WRITTEN EXERCISE 1 :: Rewrite part of the article about the Kim Alexander Band's Fourth of July show: begin at the words that have "Kim Alexander Band ready", stop after "7 p.m. Friday.", and put "Tuesday" in place of "Monday".
WRITTEN EXERCISE 2 :: In the article about the Kim Alexander Band's Fourth of July show, what time does the Little Miss Firecracker Pageant begin?
WRITTEN EXERCISE 3 :: Extend the article about the Kim Alexander Band's Fourth of July show with a few more sentences, picking up after its final line.

+++ QUOTED PASSAGE

Kim Alexander Band ready to rock
WAYNESBURG – Bass player Jay Van Scyoc of the Kim Alexander Band stopped by the Greene County fairgrounds Monday to check out the area in front of the grandstand where the band will play at the Lions Club Fourth of July Celebration starting at 7 p.m. Friday.
Preceding the band’s performance will be the Little Miss Firecracker Pageant sponsored by the Waynesburg Lions Club and the Waynesburg Sewing Center at 5:30 p.m. The pageant will take place on the main stage in front of the grandstand, and is a noncompetitive pageant for girls ages 5 to 8.
“The stage will set up here in front of those bleachers,” Van Scyoc told Lions Club member and fellow musician Nelson Fox, who is coordinating the music for Friday’s event. “This is where the drums will be. We’ll have the soundcheck done and everyone off the stage by 5:30 when the Little Miss Firecracker pageant starts.”
“It’s going to be good weather to come out and hear some live music,” Fox said. “We’ll have plenty of food for sale and everything else is free, so there should be a great crowd. People love classic rock.”

++++++
+++ PROVIDED DATA

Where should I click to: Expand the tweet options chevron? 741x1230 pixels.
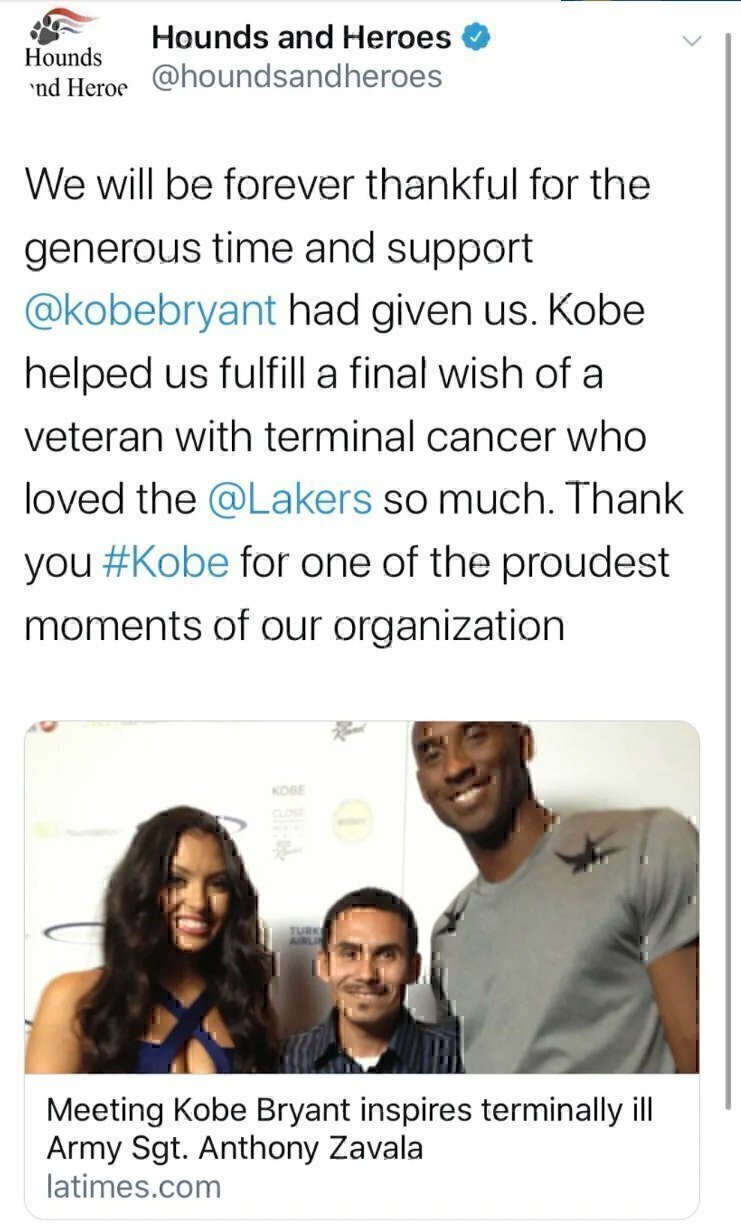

++++++

EXPECTED OUTPUT 1 ::
Kim Alexander Band ready to rock
WAYNESBURG – Bass player Jay Van Scyoc of the Kim Alexander Band stopped by the Greene County fairgrounds Tuesday to check out the area in front of the grandstand where the band will play at the Lions Club Fourth of July Celebration starting at 7 p.m. Friday.

EXPECTED OUTPUT 2 :: 5:30 p.m.

EXPECTED OUTPUT 3 ::
Van Scyoc looked around at the spaciousness of the fairgrounds and nodded. “This is a great space for an event. You could have a concert here with big names and fill these stands. Look at all the room for parking.”
Talking about music is a walk down memory lane for Van Scyoc and Fox. Both played in bands, sometimes in the same bands, in and around Waynesburg in their teens and early 20s.
“I remember in school hearing Jay Hammers playing some of that early Chicago stuff and I knew that’s what I wanted to do,” Van Scyoc said.
When the Kim Alexander Band played the Lions Club Fourth of July show last year it was the first time Van Scyoc played Waynesburg “since I played Albert’s with Cities in 1987. We used to pack the house. Albert’s Restaurant was the place to have dinner and dance to live music. It was the Ernie’s Esquire of Waynesburg. But these days so many places can’t afford to pay a full dance band. It’s too bad,” Van Scyoc said.
“I’ve been to places where there’s two or three people and everything else is on tracks. No bass, no keyboard and the beat is locked in,” Fox agreed. “The sound just isn’t the same.”
But Friday, every track will be unlocked, live and classic.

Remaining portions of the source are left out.